The One True Blog

Emacs, Programming, and Arch Linux

# Blogging with Emacs and Org-mode

I've finally got my new blog up! I've been wanting to migrate from Middleman, a static-site generator written in Ruby. The problem was that it was too many steps to post a new article - so I just never did.

I've been eyeing a few solutions for blogging completely from within Emacs. There's some good (and some outdated) software on the wiki to accomplish that.

I finally came across org-page, which seemed to be exactly what I wanted.
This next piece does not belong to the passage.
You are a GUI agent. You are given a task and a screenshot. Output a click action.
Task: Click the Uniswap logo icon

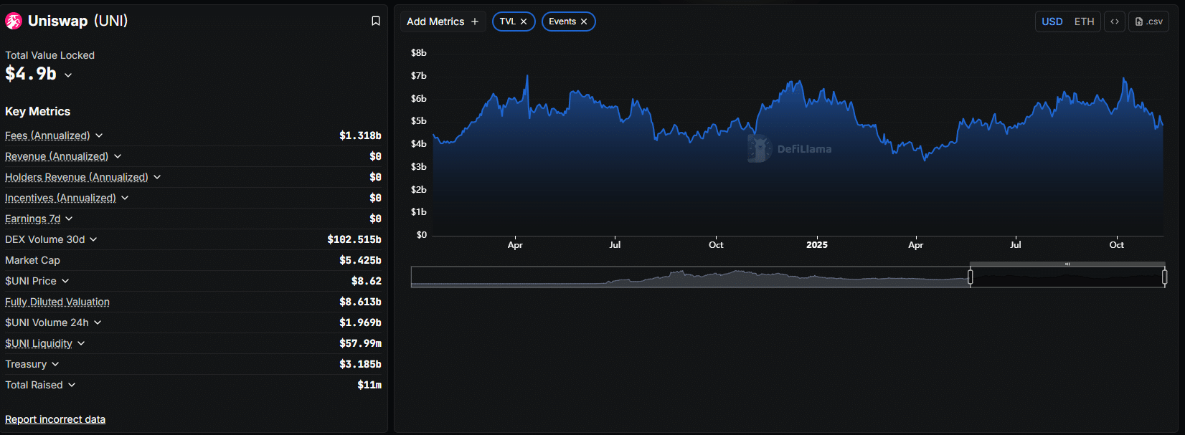pos(14,21)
The documentation was a little terse, but it's a simple setup so I decided to give it a shot.

Here's what I was able to get set up, with a few snippets to accompany the official documentation.

• Write blogs completely in org-mode (obviously)
• Publish to GitHub pages (or anywhere you can push static files).
• One command publish
• Ability to customize a theme, or write my own
• Tags, RSS Feed, and all the other blog goodies.
• Never have to leave Emacs

## Installation

Org-page is available through MELPA, so the install is simple:

M-x package-install RET org-page RET


That will give you org-page and a few commands (which is all you need) to create a repo, add a new post, and publish.

For manual installation, see the documentation

## Set up a repo

Org-page also handles this for you, with the available command op/new-repository. So find a place on your system you want

M-x op/new-repository RET /path/to/new/blog RET


This sets up a new git repository, with a few pages already laid out for you (index.org, about.org, readme, etc).

There are few things you'll need to set up in your Emacs config file to get things working correctly. Here's an annotated example:

(require 'org-page)
(setq op/repository-directory "~/workspace/play/newblog")
(setq op/site-domain "http://codyreichert.github.io")
(setq op/site-main-title "The One True Blog")
(setq op/site-sub-title "Emacs, Programming, and Arch Linux")
(setq op/personal-disqus-shortname "theonetrueblog")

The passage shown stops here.